Molecular Energy Learning Using Alternative Blackbox Matrix-Matrix Multiplication Algorithm for Exact Gaussian Process
Jiace Sun, Lixue Cheng, Thomas F. Miller III

TL;DR
This paper introduces an efficient alternative blackbox matrix-matrix multiplication algorithm to scale Gaussian Process training for molecular energies, achieving over 30-fold larger datasets with maintained accuracy.
Contribution
It proposes a new implementation of BBMM (AltBBMM) that significantly speeds up MOB-ML training without sacrificing accuracy or transferability.
Findings
Over 30 times scaling of MOB-ML training to 6500 molecules.
Maintains state-of-the-art accuracy in low-data regimes.
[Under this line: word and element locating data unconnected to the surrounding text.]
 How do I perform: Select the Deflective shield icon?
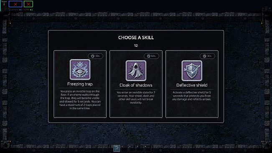192,71
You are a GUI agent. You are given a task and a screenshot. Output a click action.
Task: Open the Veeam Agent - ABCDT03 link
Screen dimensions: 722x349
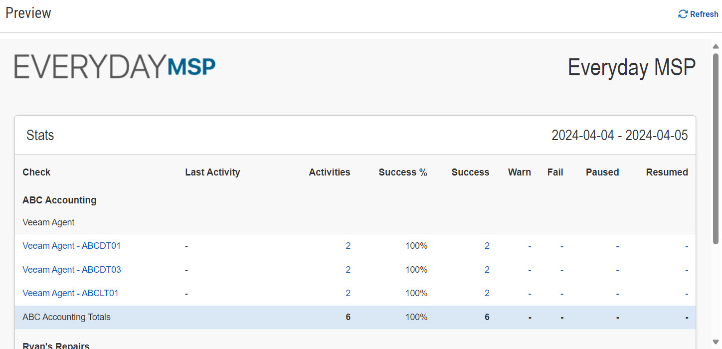(x=71, y=270)
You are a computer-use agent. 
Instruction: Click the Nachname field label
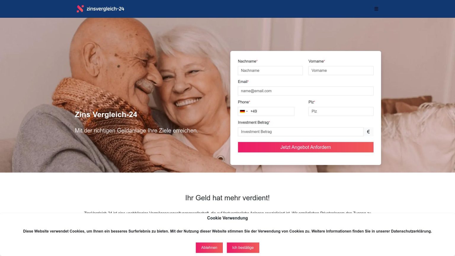[247, 61]
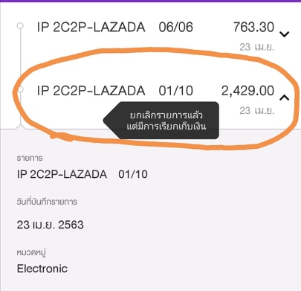Collapse the 2,429.00 LAZADA transaction chevron

pyautogui.click(x=285, y=97)
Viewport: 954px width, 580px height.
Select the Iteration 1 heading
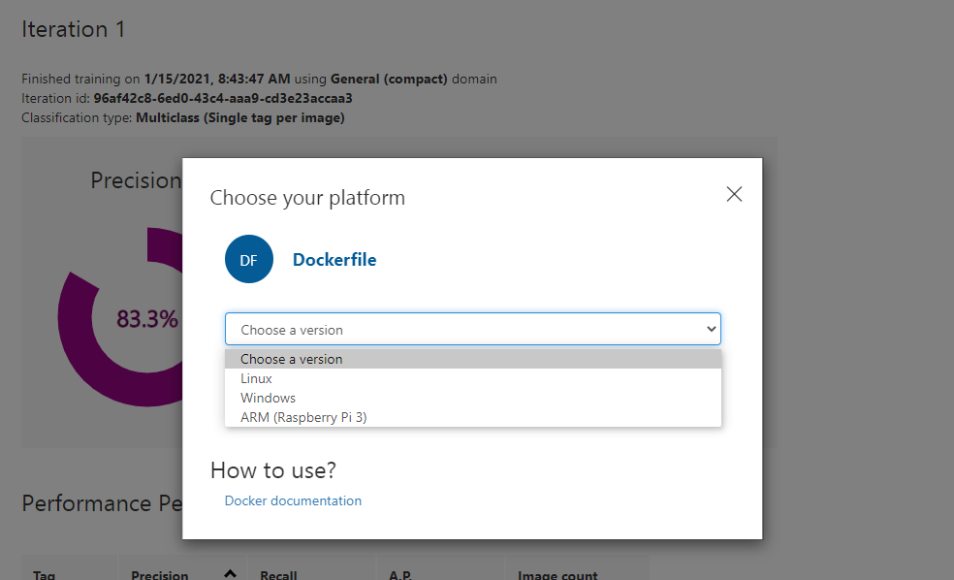click(73, 29)
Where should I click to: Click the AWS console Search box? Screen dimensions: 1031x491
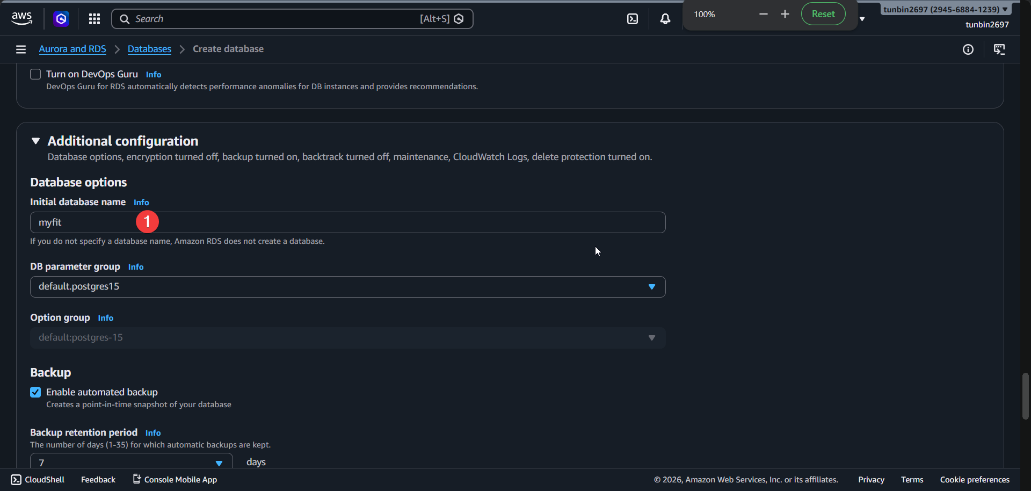(274, 19)
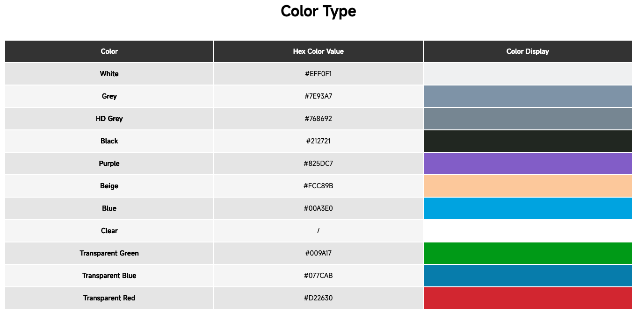Click the bright blue color swatch
This screenshot has width=637, height=313.
pos(528,208)
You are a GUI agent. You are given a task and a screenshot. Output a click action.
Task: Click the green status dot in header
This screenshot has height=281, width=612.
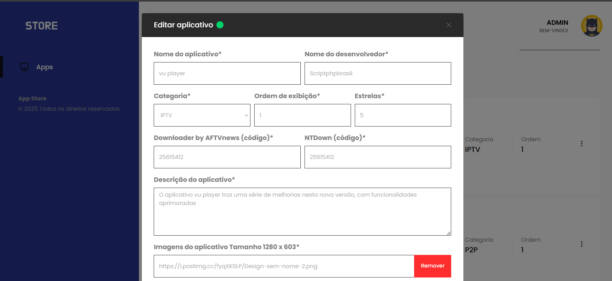tap(220, 25)
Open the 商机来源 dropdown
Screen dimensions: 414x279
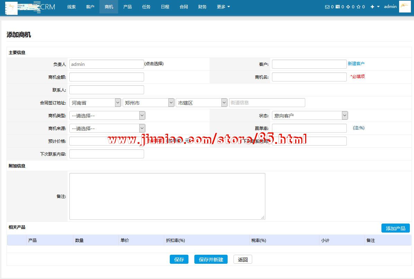click(107, 128)
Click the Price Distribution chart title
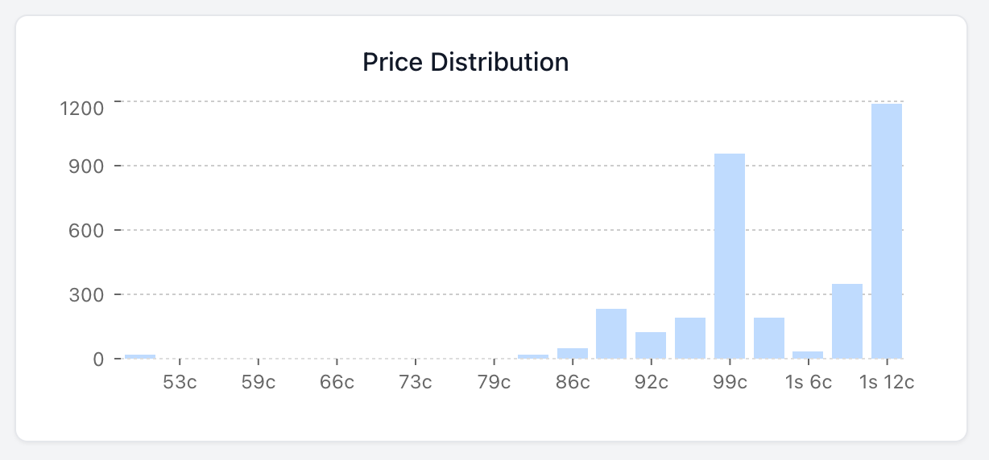This screenshot has width=989, height=460. (x=466, y=62)
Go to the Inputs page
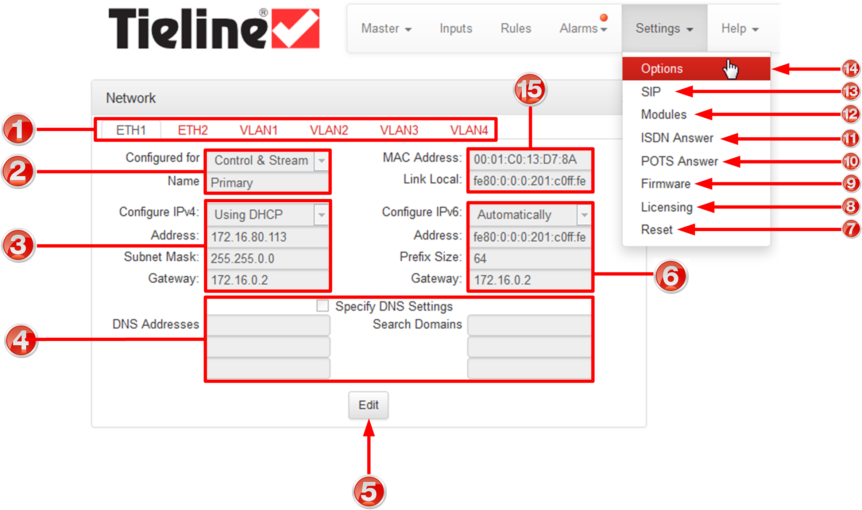Screen dimensions: 862x510 pyautogui.click(x=456, y=28)
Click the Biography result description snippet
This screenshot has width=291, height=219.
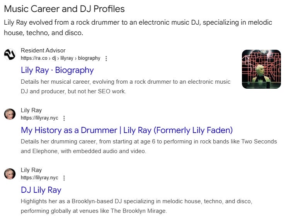tap(126, 86)
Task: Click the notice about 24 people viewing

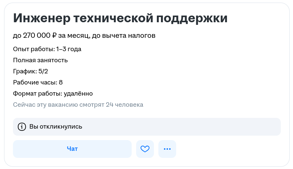Action: (78, 105)
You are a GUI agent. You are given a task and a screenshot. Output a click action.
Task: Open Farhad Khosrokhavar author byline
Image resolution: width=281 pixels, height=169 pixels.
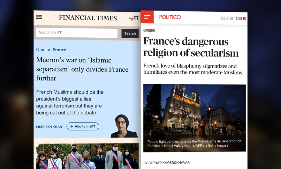pyautogui.click(x=166, y=163)
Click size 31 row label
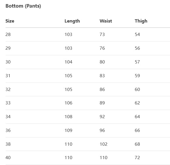Image resolution: width=170 pixels, height=165 pixels. pyautogui.click(x=8, y=76)
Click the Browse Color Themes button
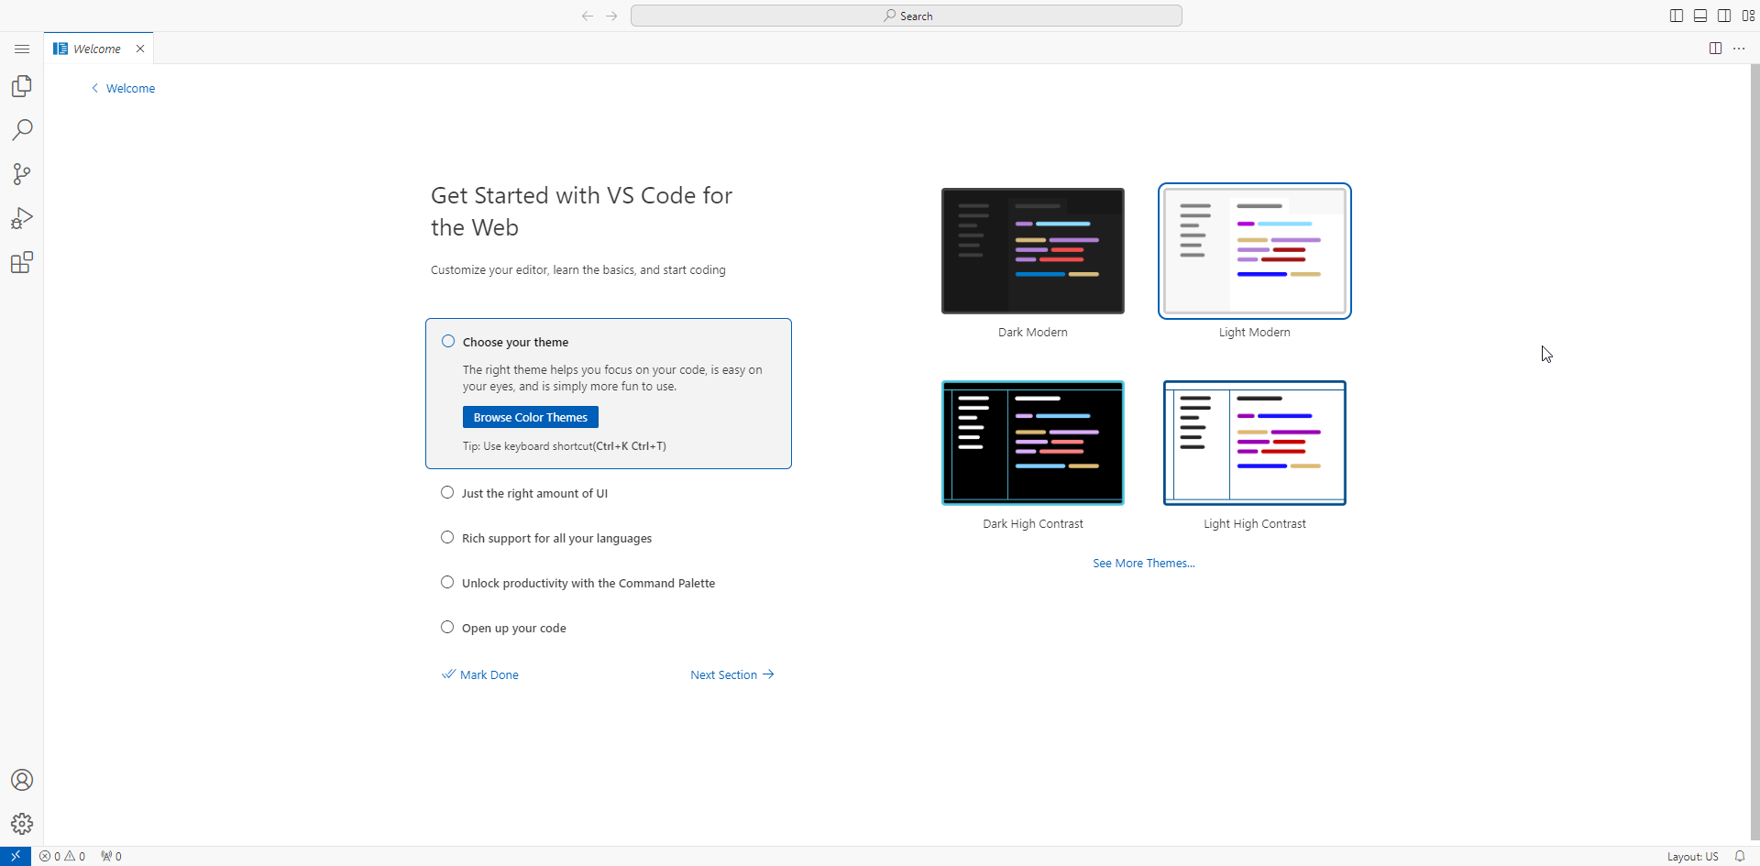1760x866 pixels. click(x=530, y=417)
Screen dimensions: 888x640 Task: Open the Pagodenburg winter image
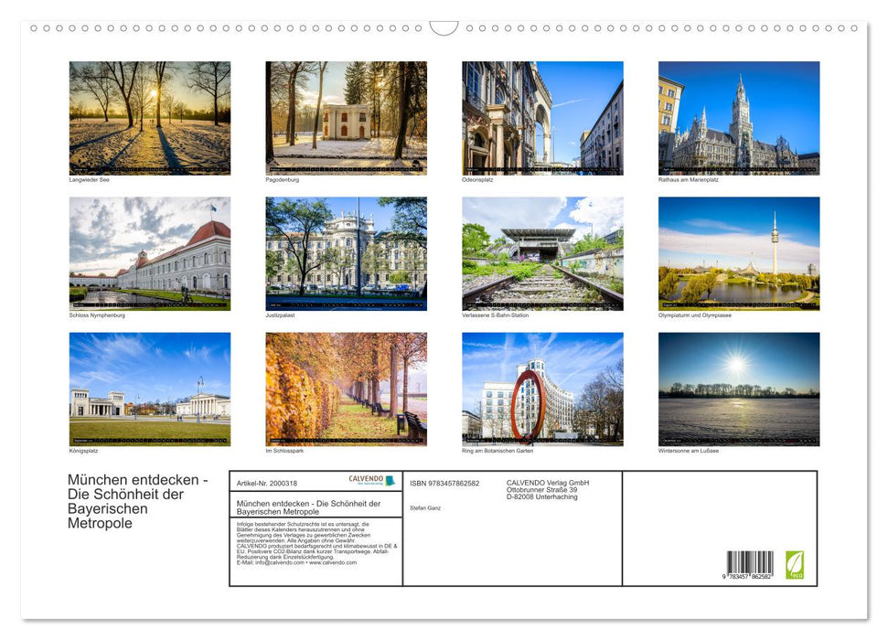346,117
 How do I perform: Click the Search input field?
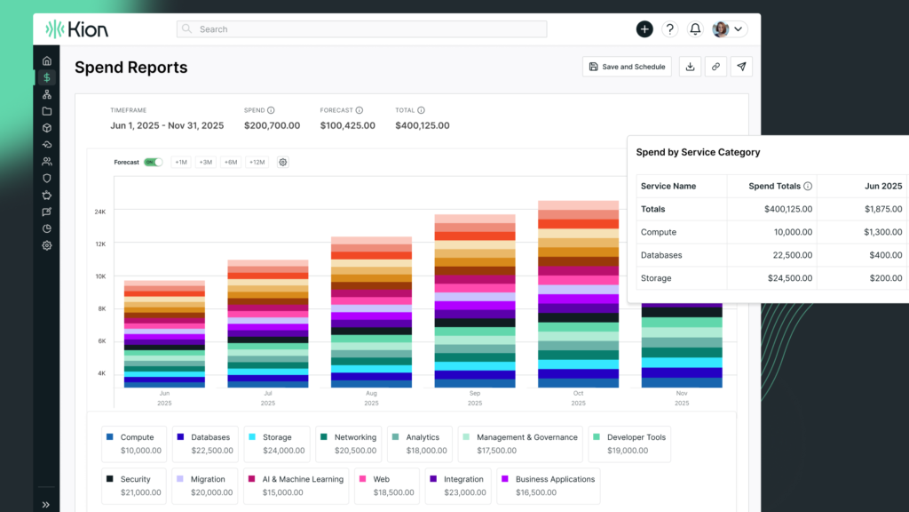[362, 29]
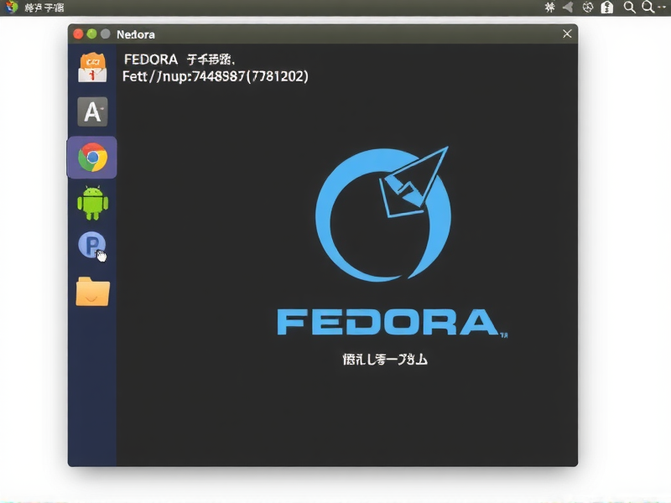The width and height of the screenshot is (671, 503).
Task: Open the globe network icon in the tray
Action: tap(587, 7)
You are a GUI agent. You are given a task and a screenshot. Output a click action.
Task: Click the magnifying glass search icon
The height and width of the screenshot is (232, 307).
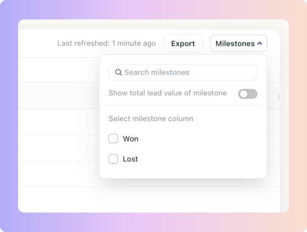(118, 72)
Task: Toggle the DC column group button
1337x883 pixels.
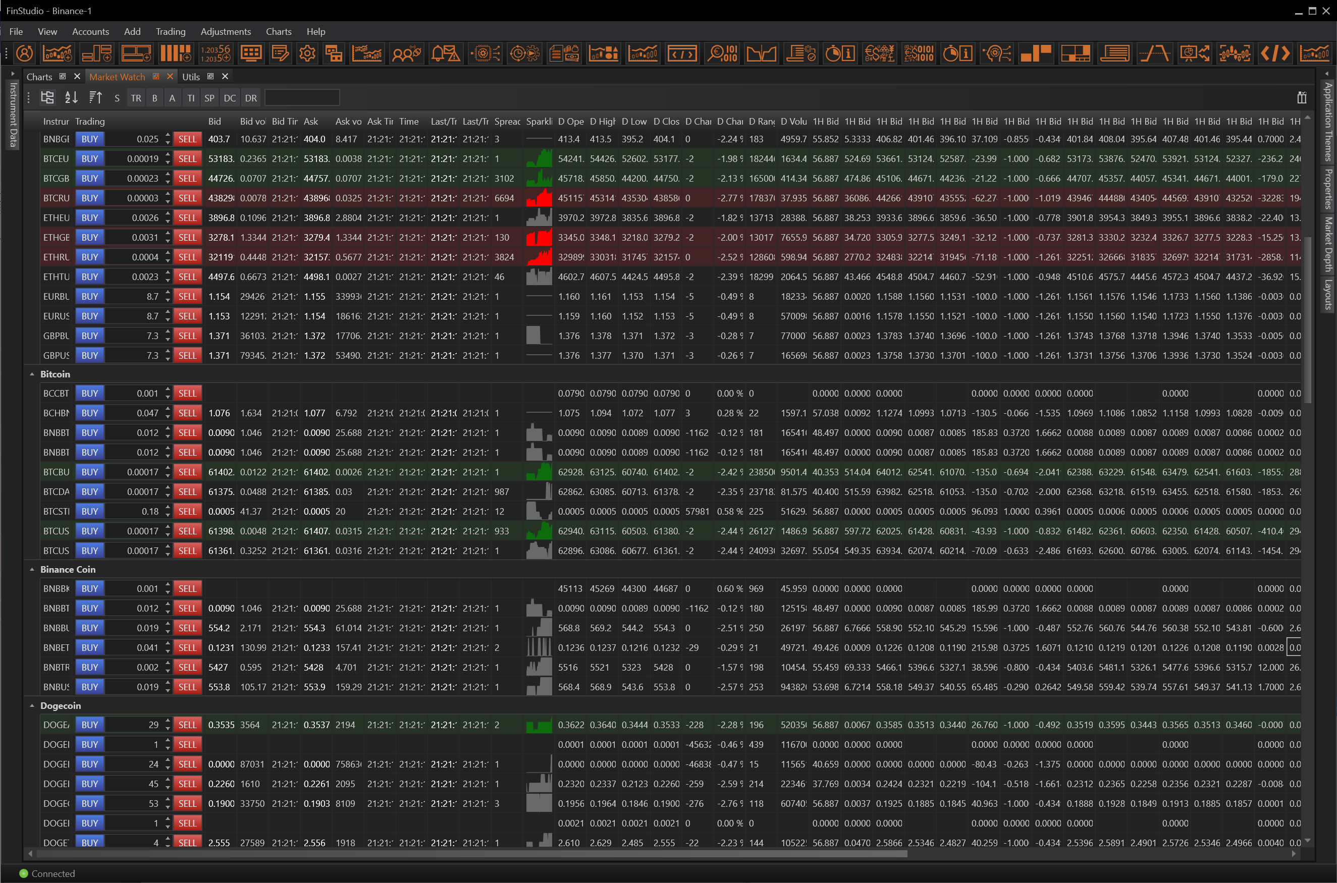Action: pos(229,98)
Achieves better accuracy than existing ML methods on molecular energies.
Abstract
We present an application of the blackbox matrix-matrix multiplication (BBMM) algorithm to scale up the Gaussian Process (GP) training of molecular energies in the molecular-orbital based machine learning (MOB-ML) framework. An alternative implementation of BBMM (AltBBMM) is also proposed to train more efficiently (over four-fold speedup) with the same accuracy and transferability as the original BBMM implementation. The training of MOB-ML was limited to 220 molecules, and BBMM and AltBBMM scale the training of MOB-ML up by over 30 times to 6500 molecules (more than a million pair energies). The accuracy and transferability of both algorithms are examined on the benchmark datasets of organic molecules with 7 and 13 heavy atoms. These lower-scaling implementations of the GP preserve the state-of-the-art learning efficiency in the low-data regime while extending it to the large-data…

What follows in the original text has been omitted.